Text:
================
As the B’nai Mitzvah approached, I worried about many things. My son gets the occasional nosebleed when the weather gets dry and cold. Once we attended a friend’s Bat Mitzvah and Elroy’s nose started bleeding in the middle of the service. I couldn’t even begin to imagine the size of the donation we would have to give the temple should my son get a nosebleed during his Torah reading. Is it even possible to clean blood from a Torah scroll? There must be a place in Brooklyn that specializes in such things but I didn’t want to have to find out.  Then on the day before the B’nai Mitzvah, I woke up to find I had gotten my period . . . five days early. God was testing me, not unlike when he tested Abraham by asking him to sacrifice his only son Isaac (which coincidentally happened to be the kids’ Torah reading the following day). And it wasn’t like, “Oh, my period is just beginning.” No. It declared itself as boldly as when Moses turned the Nile to blood.**  “Better you than me,” said Princess Leia. I worried it was going to be the first mitzvah service in five thousand years of Jewish history with an intermission. “And to think you were worried that Elroy might bleed on the Torah,” said my husband.

But most of all, I worried about that cringeworthy Jewish tradition--the Horah, which is Jewish for embarrassing chair dance that may cause injury or psychotherapy. From what I learned on the Internet, the Horah has its origins as a Romanian folk dance. It was commandeered by the Jews 100 years ago, then mashed together with the Jewish tradition of lifting a bride and groom on chairs, which probably came from the tradition of carrying royalty on chairs. When my ancestors came to this country from Russia and Poland in the early 20th century, they brought with them the Horah and bagels.*** Since then, the lifting of the honoree on a chair has expanded from brides and grooms, to the Bar and Bat Mitzvah child, to parents and grandparents of the guest of honor.

Generally it goes like this. The band or DJ plays Hava Nagila, the Israeli folk song that accompanies the Horah. As soon as the first few bars of the familiar clarinet riff is heard, like a Pavlovian response inbred from years of living in the shtetl, Jews stampede the dance floor forming giant clumsy circles. The guest of honor is seated on a chair in the center and the chair is lifted up and down in time to the music, more or less. It’s not all that different, really, from riding a mechanical bull in a country western bar.
================
(Items listed in a dataset)
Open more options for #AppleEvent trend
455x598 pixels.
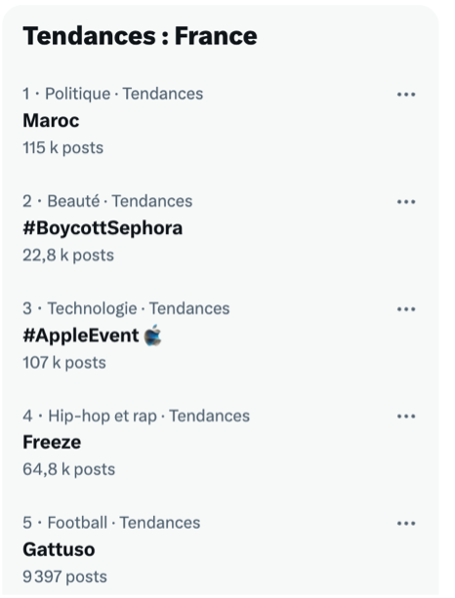[x=406, y=309]
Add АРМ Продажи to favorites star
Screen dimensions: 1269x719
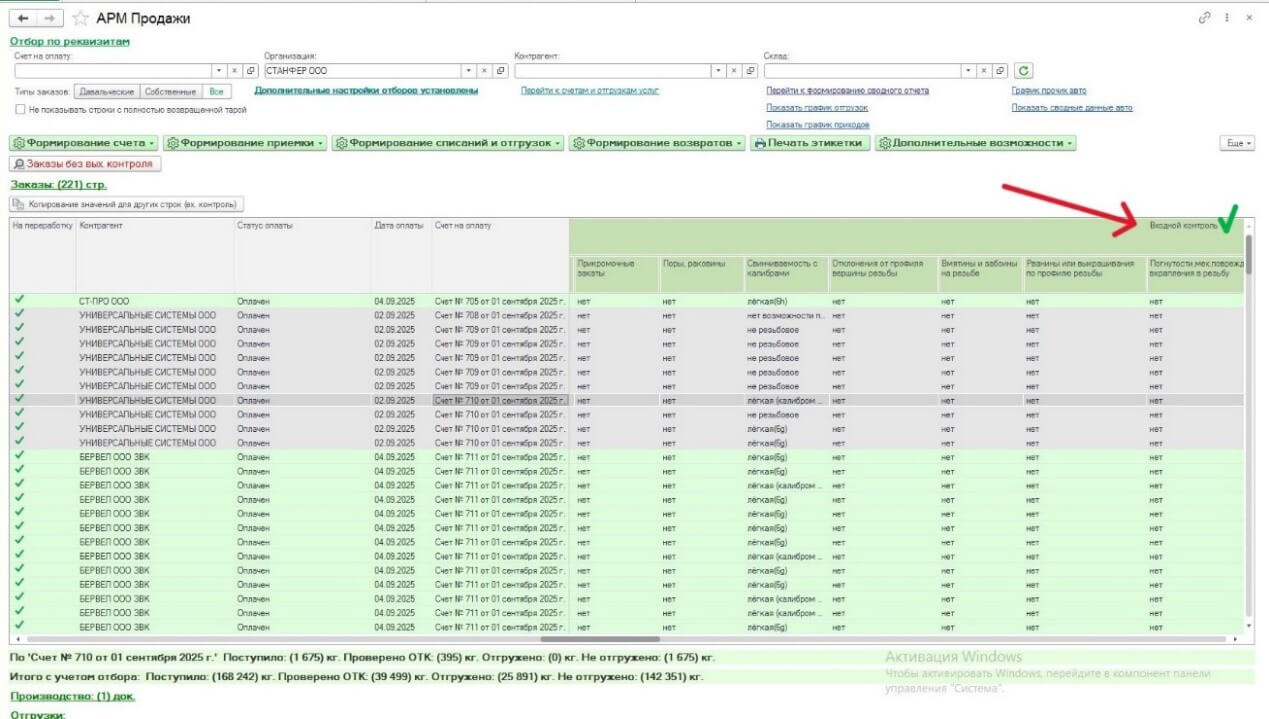pos(80,19)
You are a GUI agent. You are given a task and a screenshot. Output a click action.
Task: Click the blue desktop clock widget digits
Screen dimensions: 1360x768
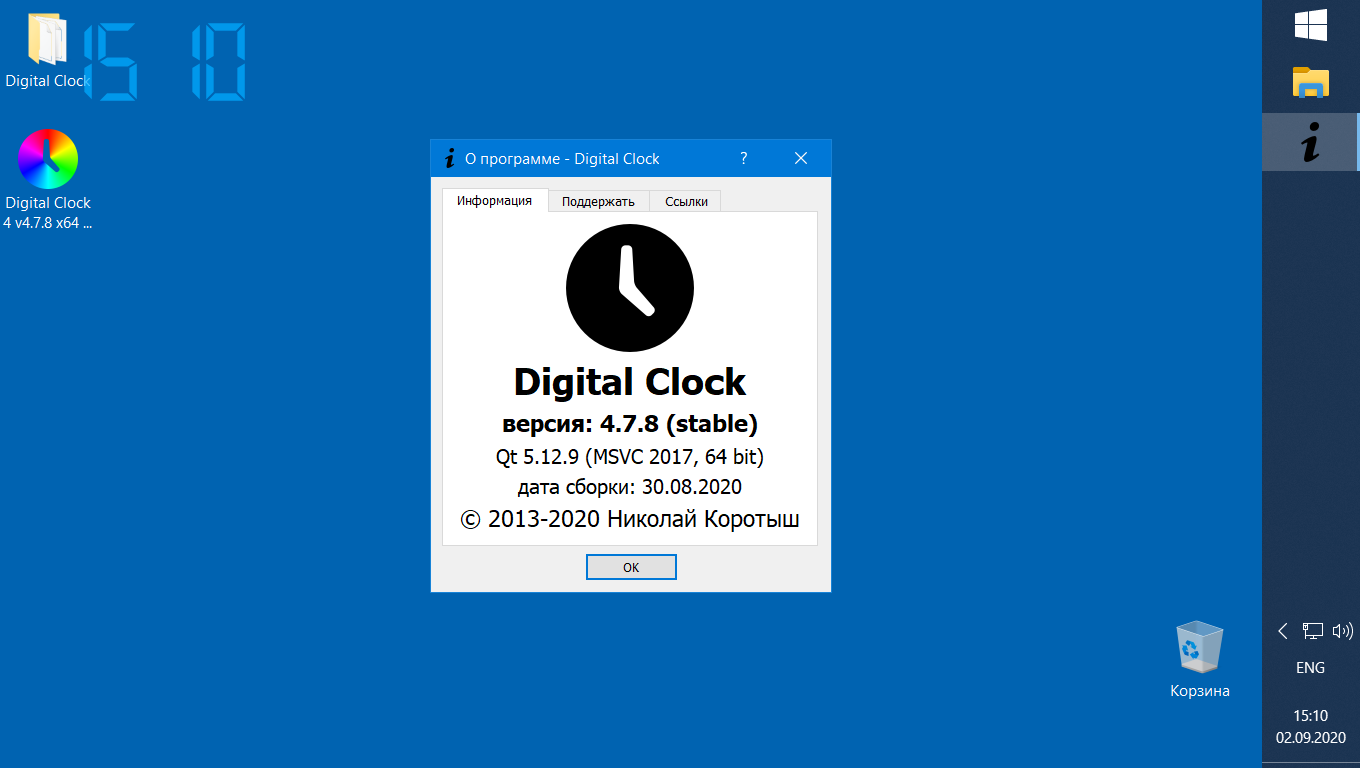[165, 62]
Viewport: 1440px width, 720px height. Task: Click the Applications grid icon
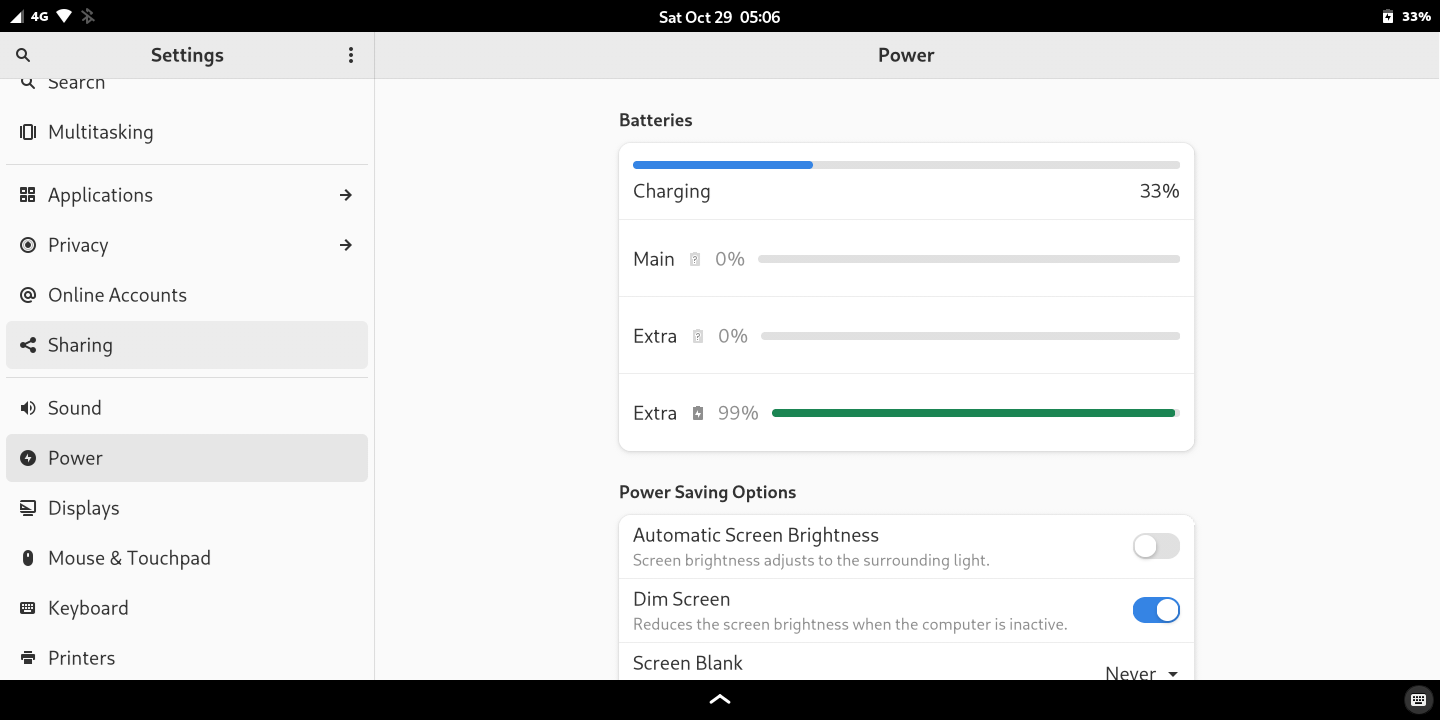coord(28,195)
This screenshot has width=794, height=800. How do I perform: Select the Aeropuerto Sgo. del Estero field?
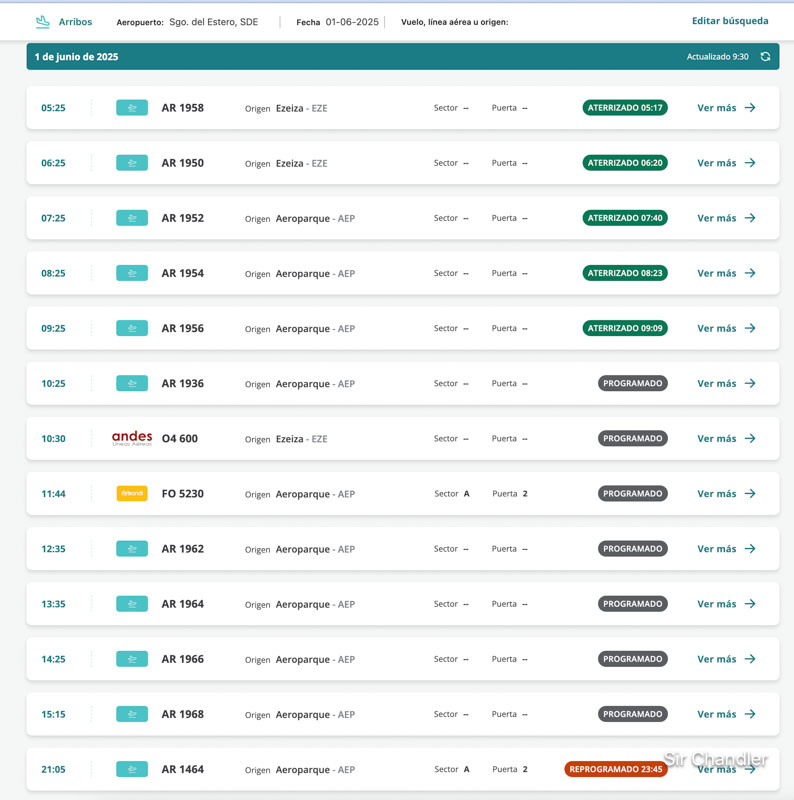coord(213,22)
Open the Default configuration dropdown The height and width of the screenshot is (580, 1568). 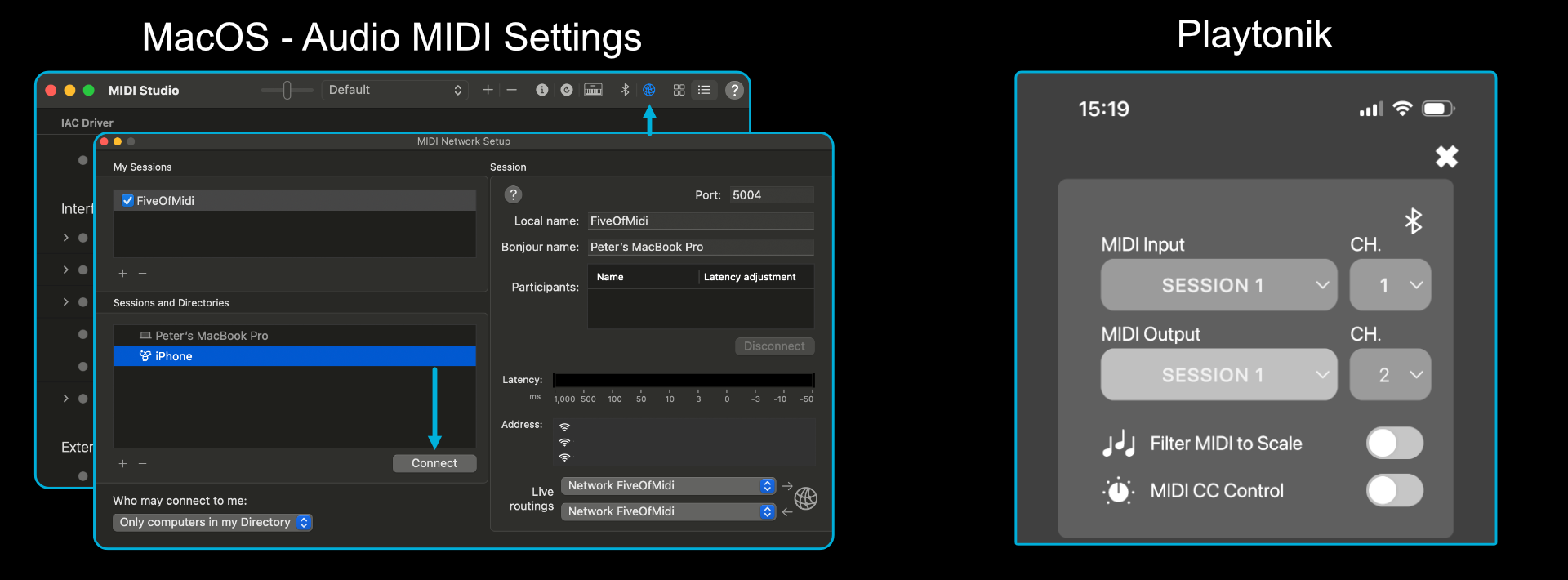(394, 90)
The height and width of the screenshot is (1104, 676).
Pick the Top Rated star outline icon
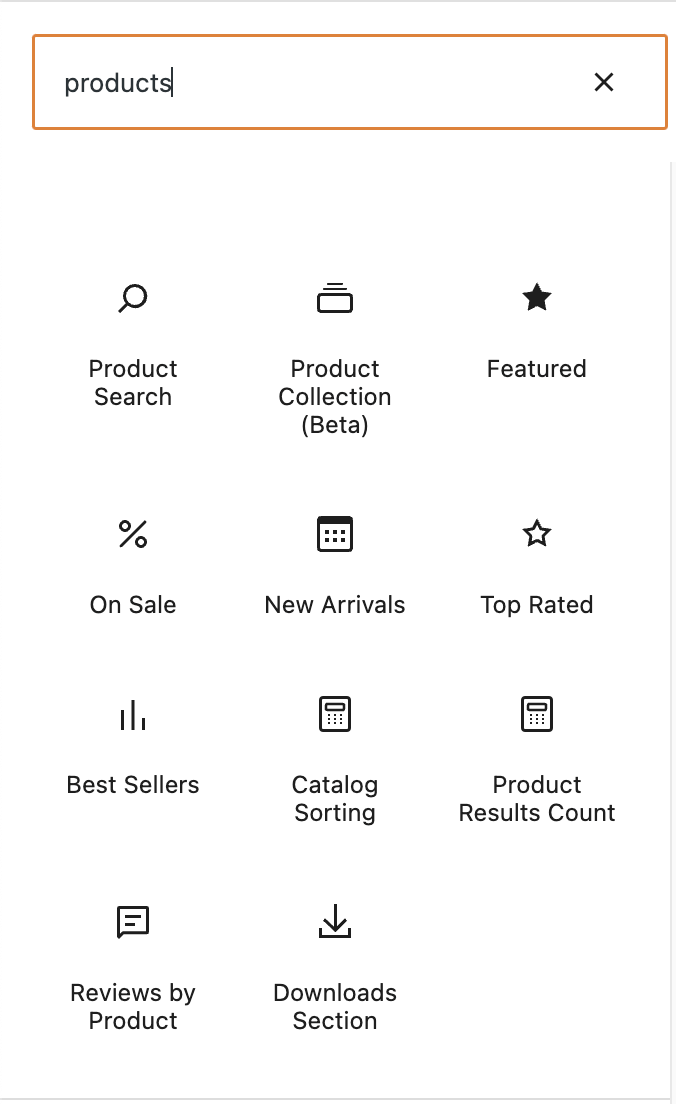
================
Set of tasks:
• A. In the text about the B'nai Mitzvah, what song does the band or DJ play to accompany the Horah?
• B. Rewrite the part of the text about the B'nai Mitzvah starting with "Generally it goes" and going on through "country western bar.", swapping "mechanical bull" for "carousel horse".

Answers for the tasks:
• A. Hava Nagila, the Israeli folk song.

• B.
Generally it goes like this. The band or DJ plays Hava Nagila, the Israeli folk song that accompanies the Horah. As soon as the first few bars of the familiar clarinet riff is heard, like a Pavlovian response inbred from years of living in the shtetl, Jews stampede the dance floor forming giant clumsy circles. The guest of honor is seated on a chair in the center and the chair is lifted up and down in time to the music, more or less. It’s not all that different, really, from riding a carousel horse in a country western bar.